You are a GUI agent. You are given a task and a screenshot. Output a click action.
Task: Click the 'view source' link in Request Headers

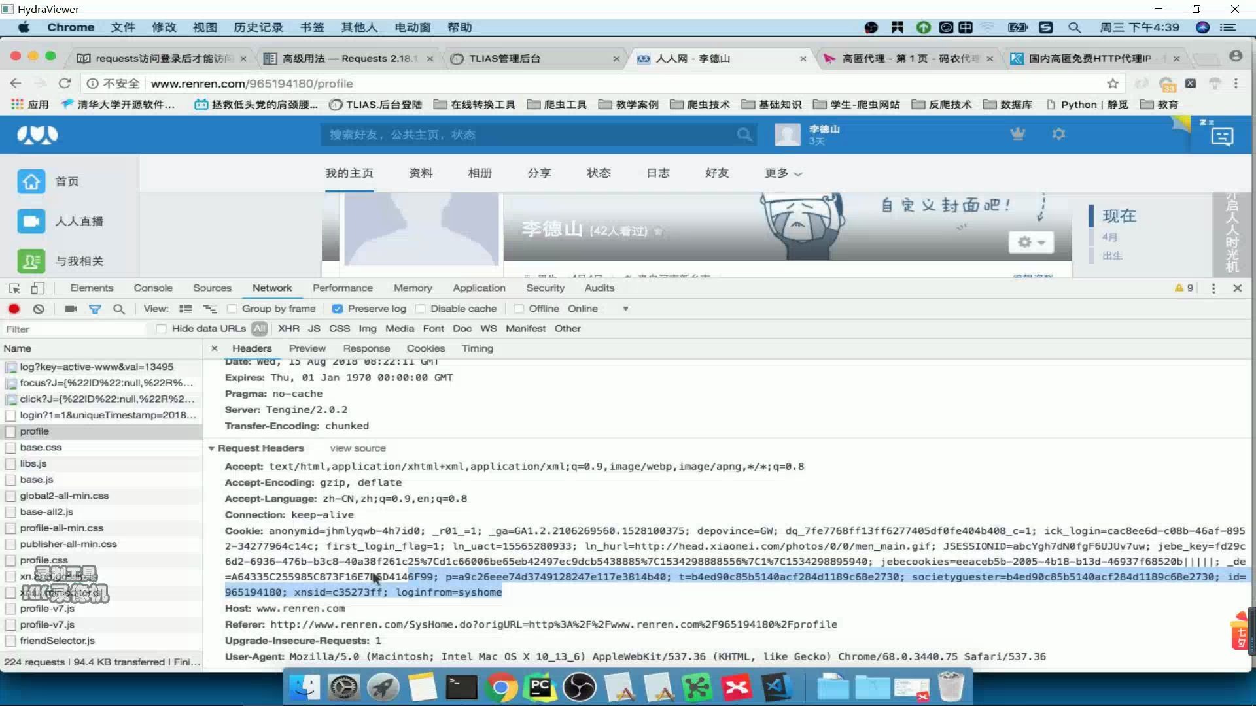click(357, 447)
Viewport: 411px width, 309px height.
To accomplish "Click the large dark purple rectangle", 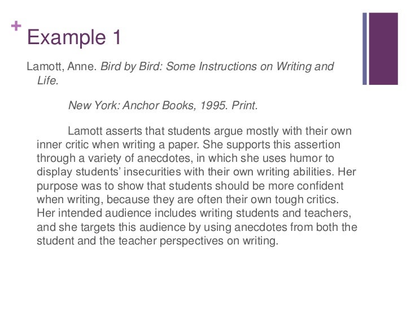I will point(383,49).
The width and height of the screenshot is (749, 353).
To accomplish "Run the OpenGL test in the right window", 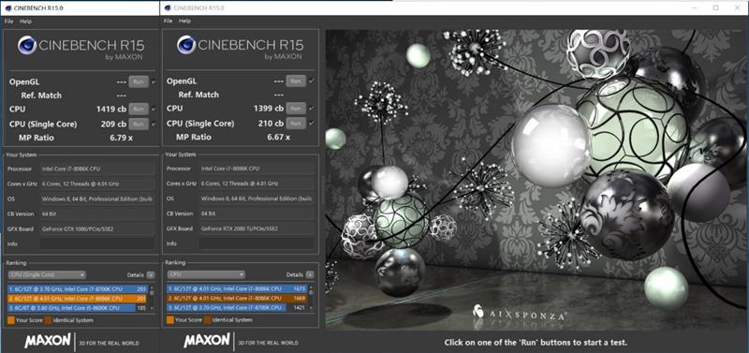I will coord(296,81).
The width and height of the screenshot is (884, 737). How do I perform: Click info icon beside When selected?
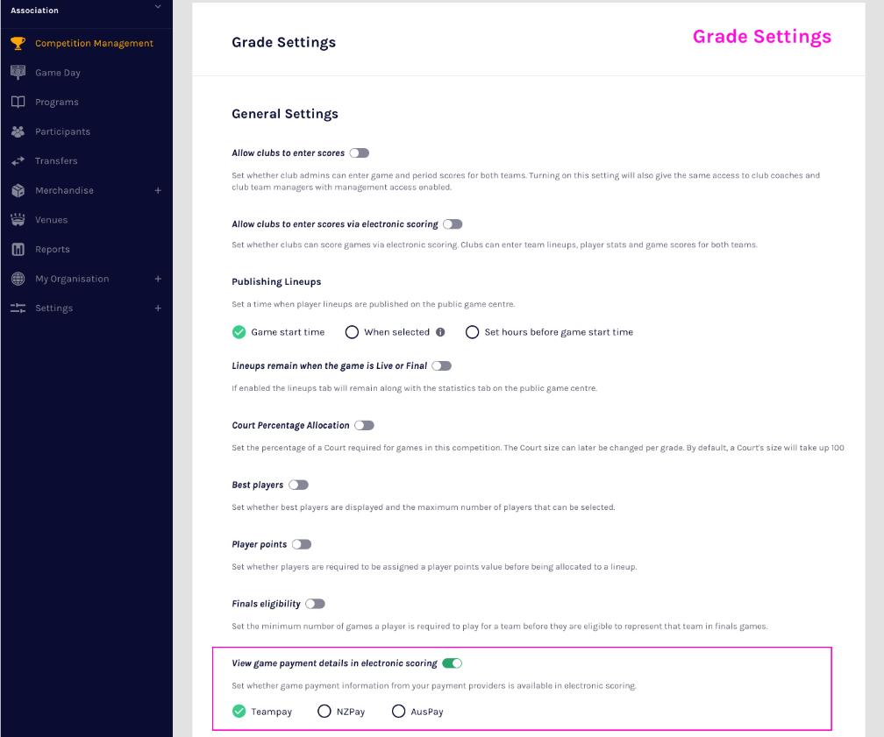coord(440,332)
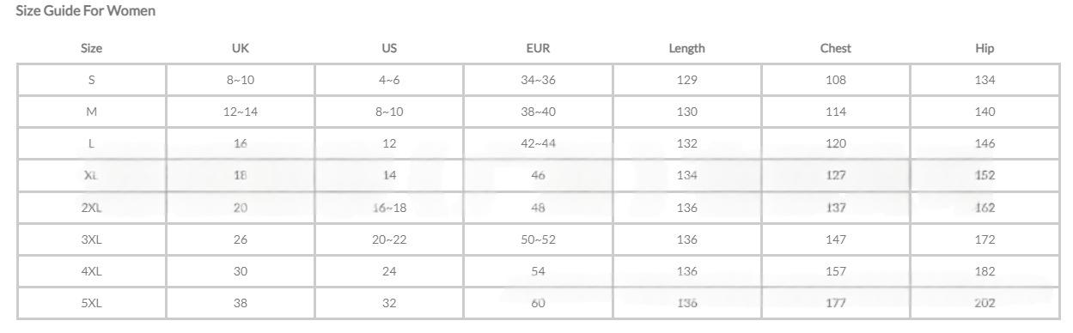Screen dimensions: 1073x333
Task: Click the EUR 42~44 cell
Action: 538,143
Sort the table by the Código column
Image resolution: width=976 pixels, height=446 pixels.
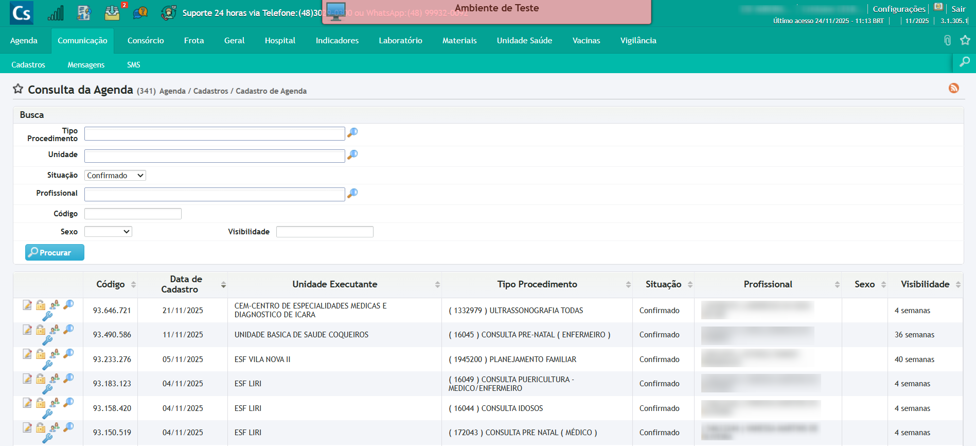(111, 284)
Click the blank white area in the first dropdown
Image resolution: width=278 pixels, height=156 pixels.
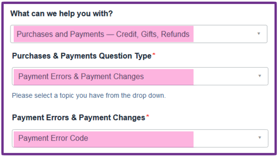pyautogui.click(x=224, y=34)

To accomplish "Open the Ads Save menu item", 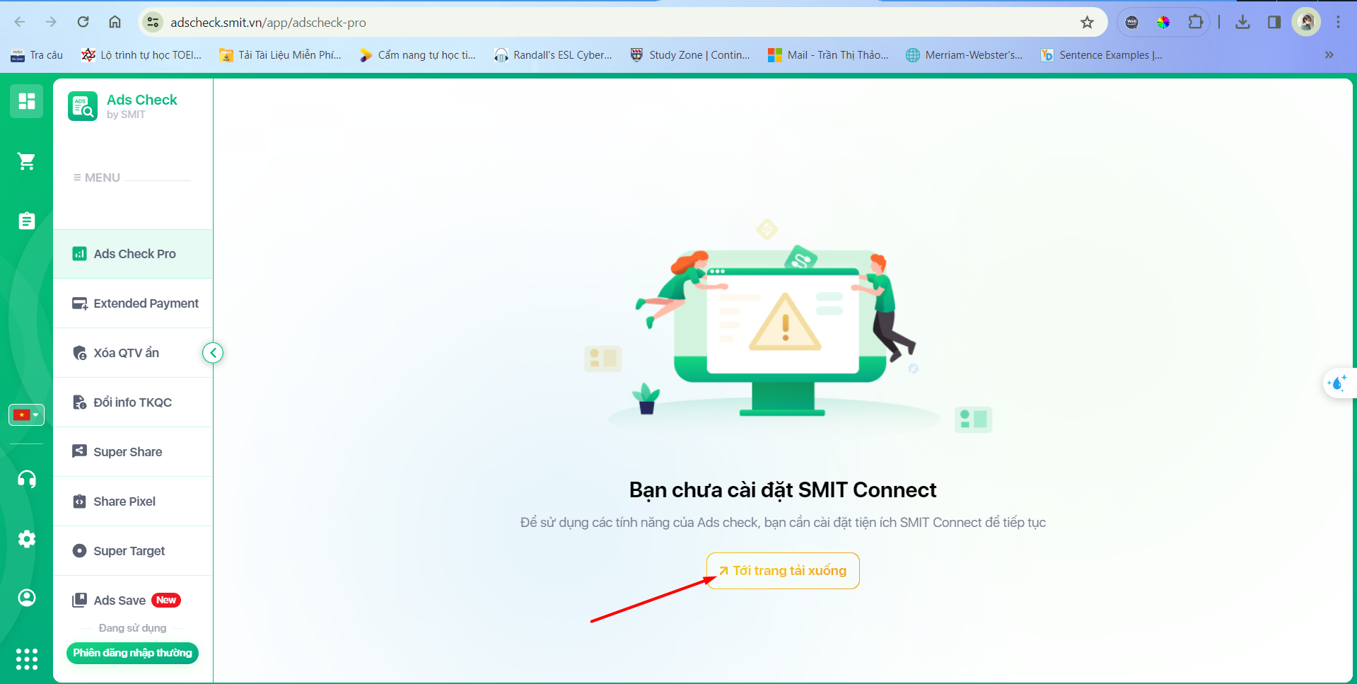I will [x=120, y=601].
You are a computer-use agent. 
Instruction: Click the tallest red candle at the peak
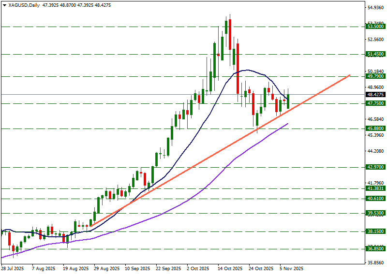(x=238, y=68)
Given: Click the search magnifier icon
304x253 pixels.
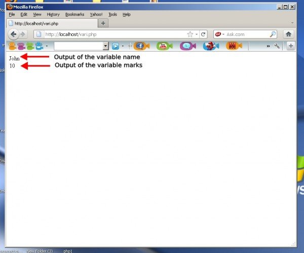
····················
- ASSIGNMENT:
Your answer should be a number alone, please: the count of lines in the listing where the word "agent" appears.

- ANSWER BOX:
2